_WHAT IS NEEDED_.
In the records below, find the line with "Task: Open '2,937" and the line with "The width and"; return exactly those lines and every line between them.

_MATERIAL FOR THIS TASK_.
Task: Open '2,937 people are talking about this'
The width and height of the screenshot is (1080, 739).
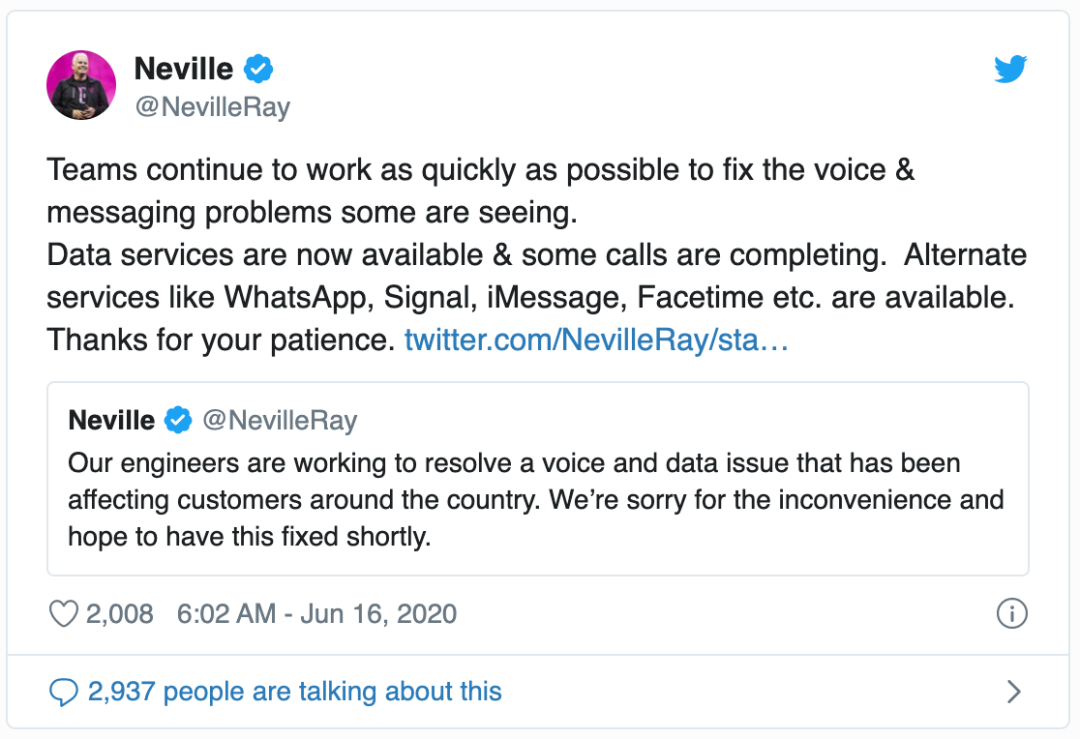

* * *

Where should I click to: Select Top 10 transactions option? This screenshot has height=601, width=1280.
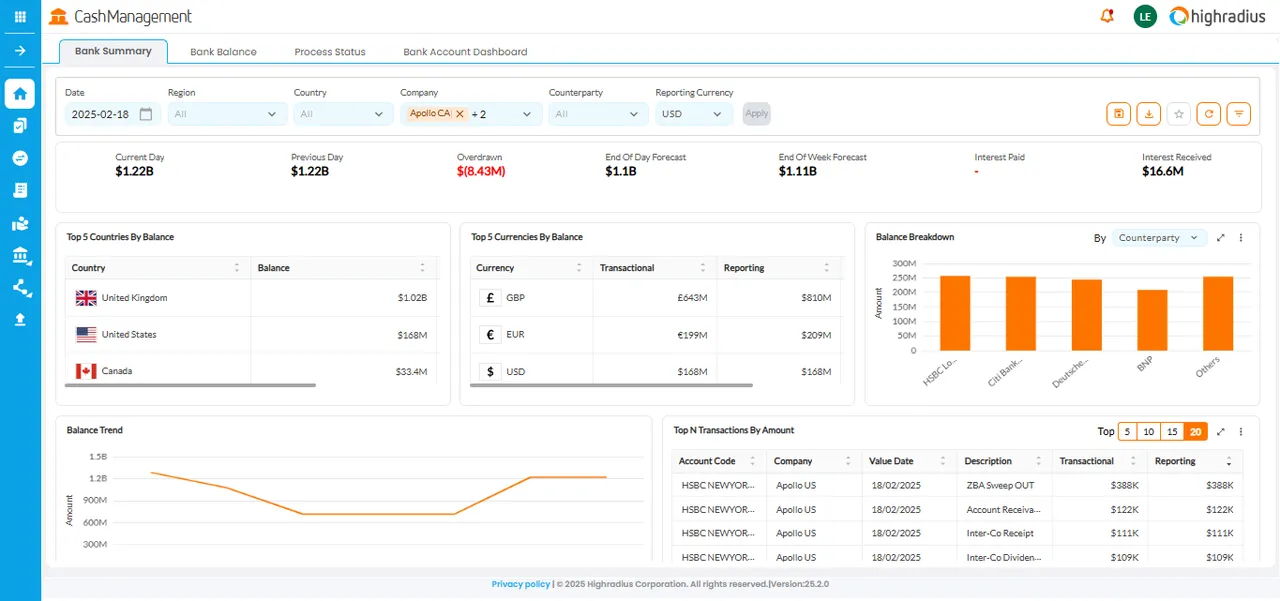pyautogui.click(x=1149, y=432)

--

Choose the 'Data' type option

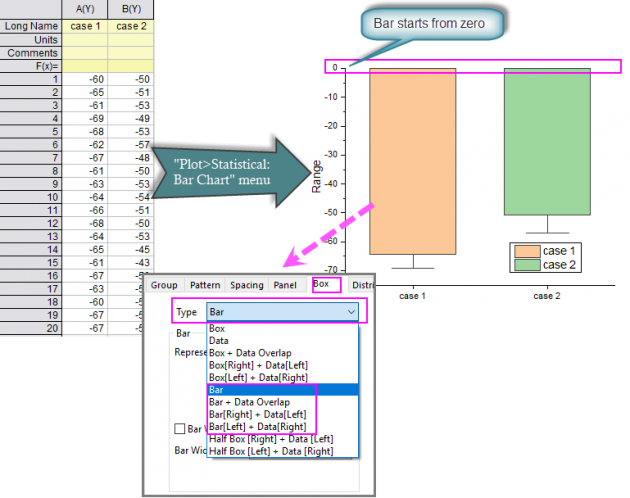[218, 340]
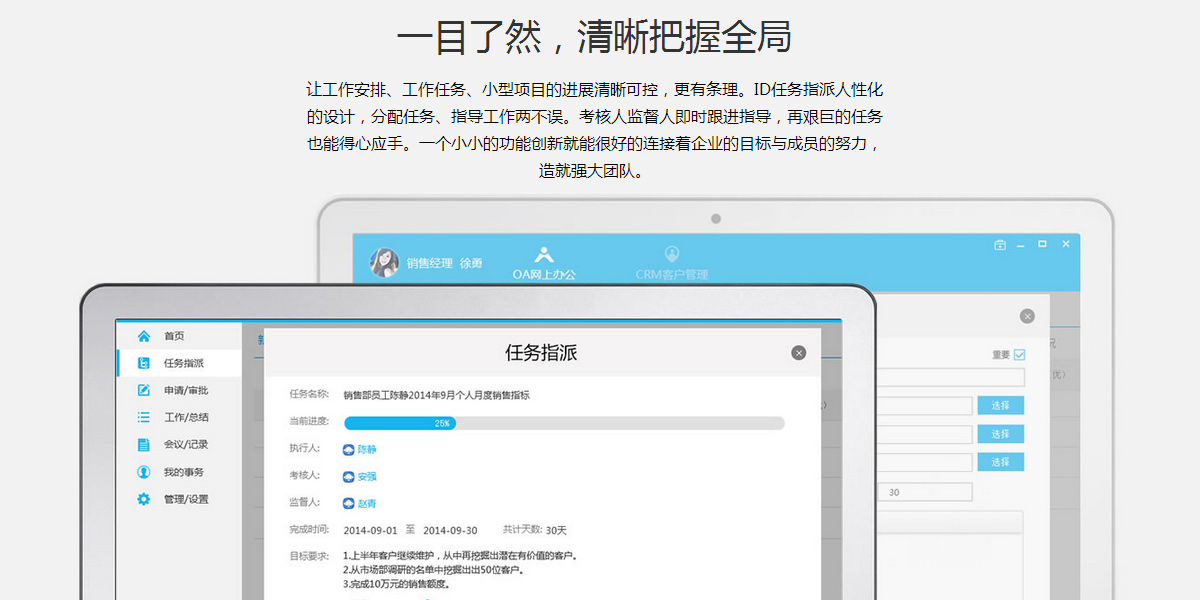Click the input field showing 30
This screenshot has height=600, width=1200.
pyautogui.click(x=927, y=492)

_TASK SOLUTION_.
Task: Open '2,937 people are talking about this'
The width and height of the screenshot is (1080, 739).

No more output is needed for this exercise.